Wie bereits in seinem zu wenig beachteten Film „Margin Call“ interessiert sich Chandor mehr für die trockenen Geschäftsabläufe als fürs emotionale Drama. „Margin Call“ war ein Lehrstück zur Finanzkrise, das den Zusammenbruch einer der Lehman Brothers Bank nachempfundenen Institution als Systemablauf schilderte und weniger als Werk von bösen Bankern.
Kredite statt Waffen
Auch für Abel ist die Frage, zu welchen Mitteln er greift, weniger von moralischen Bedenken als von geschäftlichen Kalkulationen besetzt. Der Film macht keinen Hehl daraus, dass eine bestimmte Art des „book cooking“ zum Business gehört. Doch um das zu erreichen, was er will, muss Abel auf Waffengewalt verzichten.

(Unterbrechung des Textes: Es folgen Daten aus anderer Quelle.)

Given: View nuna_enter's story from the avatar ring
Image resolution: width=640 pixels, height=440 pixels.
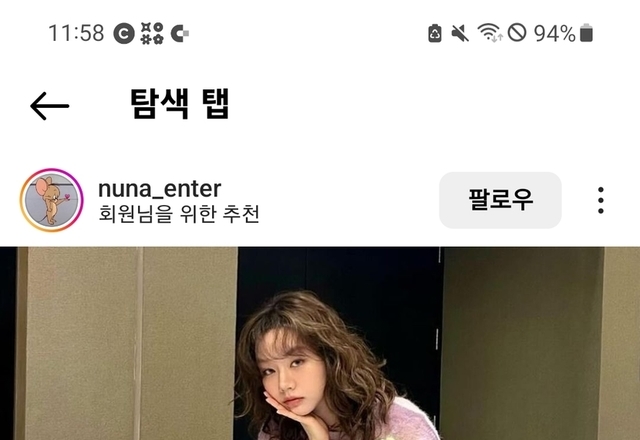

Die Ölmagnaten seiner Branche verfügen eh über wirksamere Methoden, ihre Gegner zu vernichten: Man zieht sich bei Krediten mit haushohen Zinsen über den Tisch.
Die relative Ödnis seiner Handlung macht der Film mit der Dichte seiner Atmosphäre wett: Es ist ein kalter Wintermonat, schmutziger Schnee säumt die Straßen. Statt bekannter New-York-Ansichten gibt es den Anblick von aufgelassenen Industrieanlagen, die von Untergang zeugen, solange, bis sie jemand mit Träumen füllt.
Die Verhandlungen finden in düsteren 80er-Jahre-Interieurs statt, in denen statt Bildschirmen noch Akten die Schreibtische bedecken. Gegenlicht aus großen Fenstern macht es zusätzlich schwer, die Absichten der Menschen zu erkennen. Und Jessica Chastain gibt rauchend unter blonder Perücke eine der unheimlichsten Lady MacBeths der Filmgeschichte.